I only have one solution for it too, although i'm pretty sure there's only one solution.
I worked it out during a particularly boring Maths lecture
*****spoiler alert*****
1. Divide the balls into 3 sets of 4
2. Weigh any two sets against each other.
a) The two sets are of the same weight, and so the faulty ball is in the third set.
b) The two sets have different weights.
Scenario A:
It is pretty obvious what you should do, so I won't insult anyone's intelligence with any detailed description. Weigh two balls from the third set against 2 normal balls. Then narrow it down to one ball.

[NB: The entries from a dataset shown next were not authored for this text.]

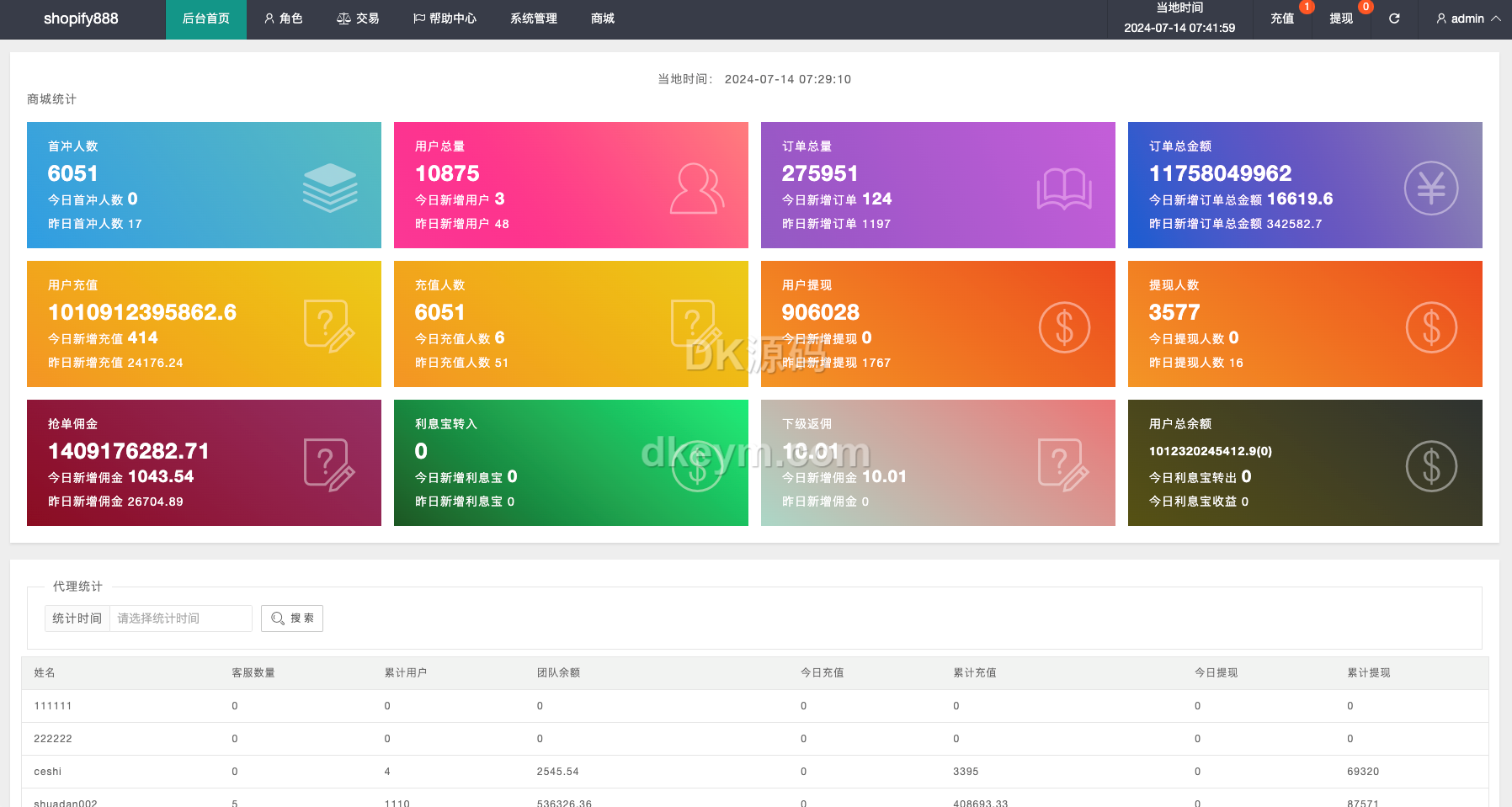Click the 请选择统计时间 date input field
This screenshot has height=807, width=1512.
(x=180, y=619)
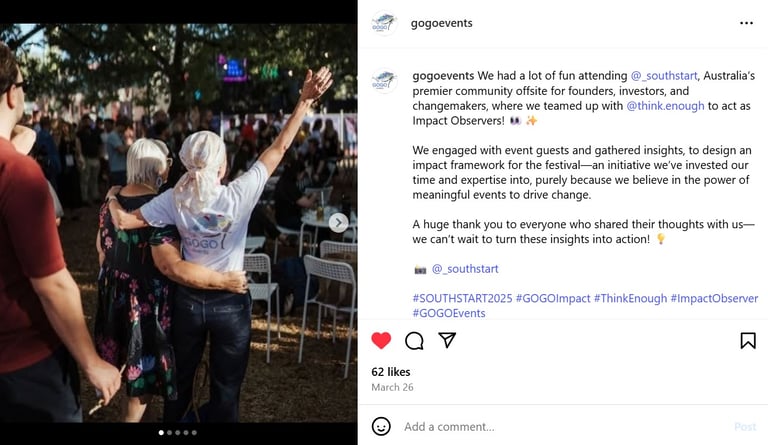This screenshot has height=445, width=768.
Task: Jump to second carousel dot indicator
Action: (x=169, y=433)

Scenario B (which is more interesting
):
3. Label one set Heavy and one set Light... Give the balls labels like H1, H2, H3 and H4 for the heavy set and L1, L2, L3, L4 for the light set. The H label indicates that if the ball is faulty, it would be because it is heavier, and the L for the ball being lighter.
4. Weigh H1, H2, L1 against H3, H4, L2
5. If H1, H2, L1 is heavier, then, the faulty ball is H1, or H2 or L2.
If the 3 weigh lighter, then the faulty ball is H3, H4 or L1
If they are the same weight, the faulty ball is L3, or L4, in which case it should be obvious how to find out the faulty ball.
6. I'll just describe the scenario for H1, H2, and L1 being heavier... you can infer for the other case. Since the faulty ball is H1, H2, or L2, weigh H1 and L2 against 2 normal balls. If H1 and L2 is heavier, then H1 is the faulty ball. If they are lighter, L2 is the faulty ball. If they are the same weight, H2 is the faulty ball.